*Records shown*
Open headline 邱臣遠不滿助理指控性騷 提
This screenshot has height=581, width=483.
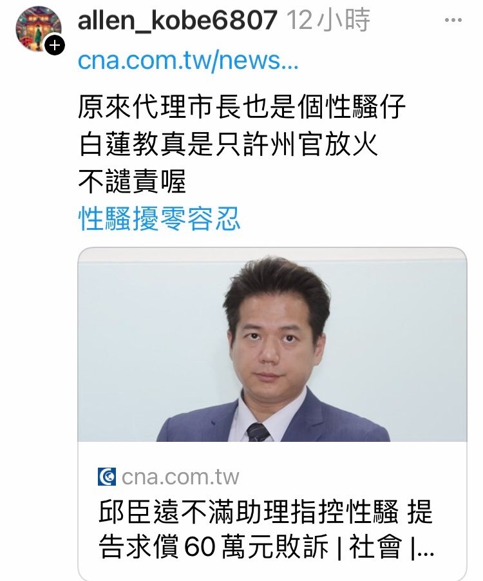pos(265,511)
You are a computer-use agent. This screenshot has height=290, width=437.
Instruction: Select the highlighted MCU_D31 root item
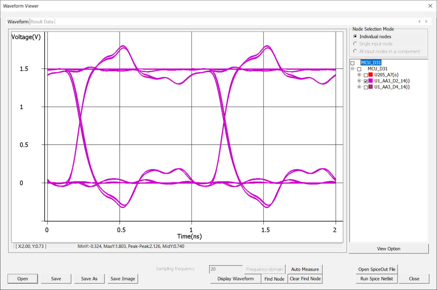point(371,63)
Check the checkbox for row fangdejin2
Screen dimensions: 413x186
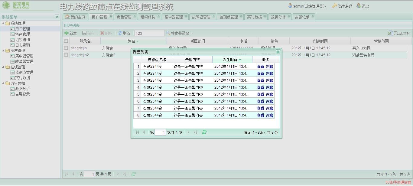click(x=66, y=55)
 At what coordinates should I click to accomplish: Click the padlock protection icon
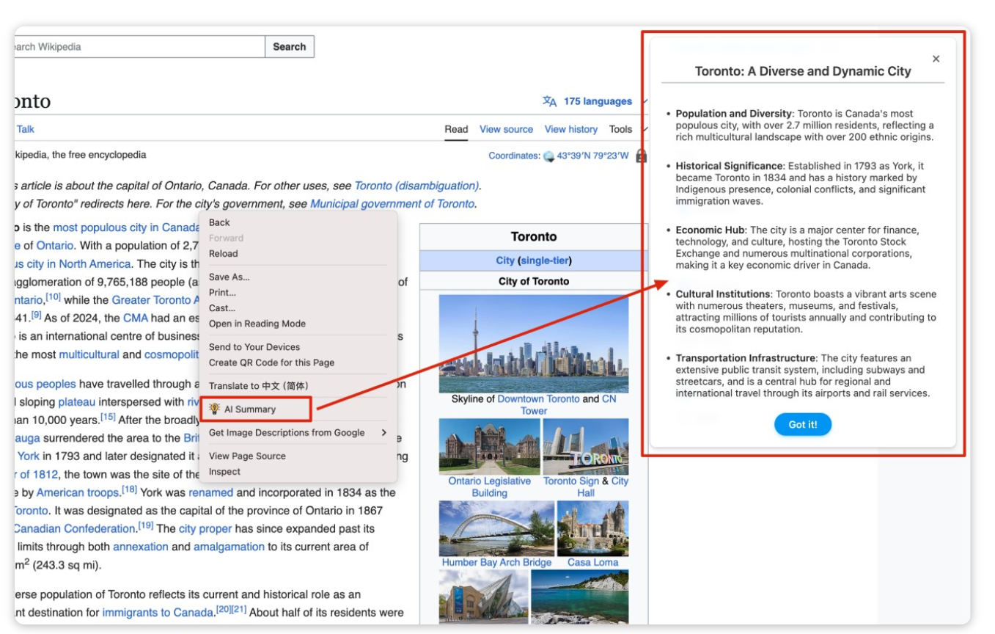(x=641, y=156)
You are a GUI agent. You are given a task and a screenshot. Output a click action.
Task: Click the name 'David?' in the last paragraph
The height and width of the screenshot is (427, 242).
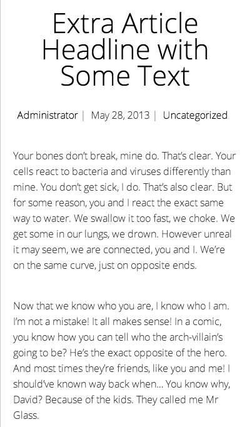tap(28, 399)
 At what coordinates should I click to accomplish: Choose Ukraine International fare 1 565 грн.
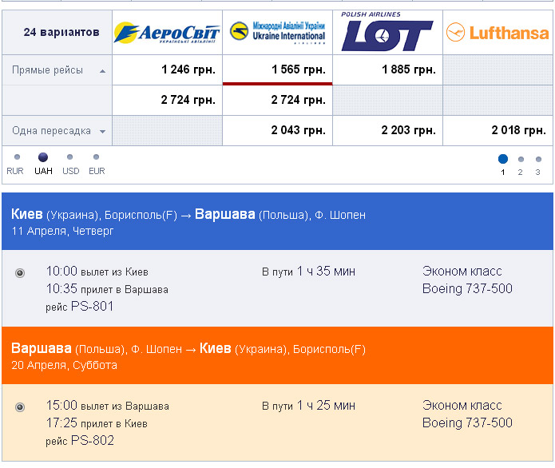(x=298, y=70)
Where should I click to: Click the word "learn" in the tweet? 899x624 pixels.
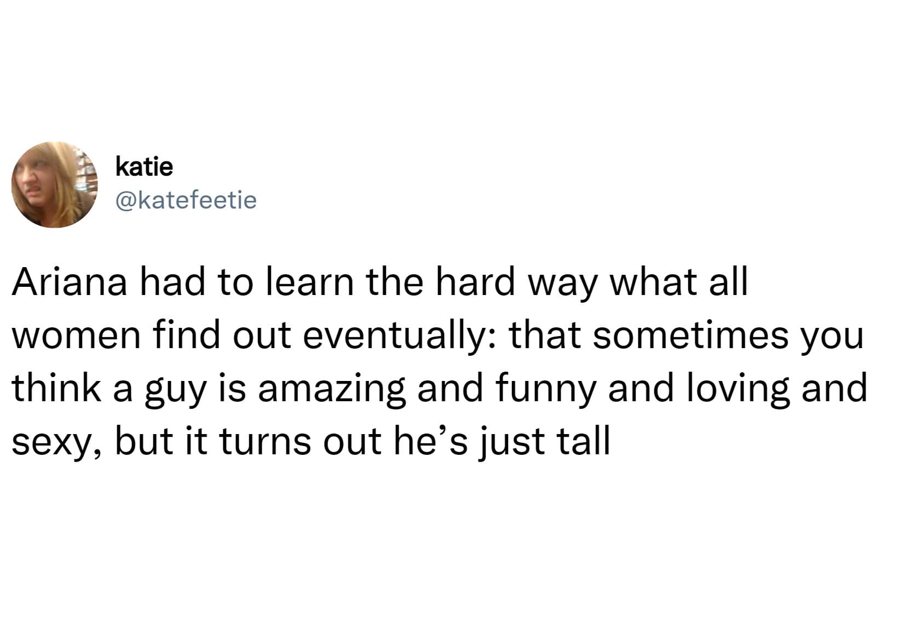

*Exercise*
All lines with the string "agent" must be copied from the data.

*Result for this task*
You are a computer-use agent. This screenshot has height=290, width=437.
You are a GUI agent. You are given a task and a screenshot. Output a click action.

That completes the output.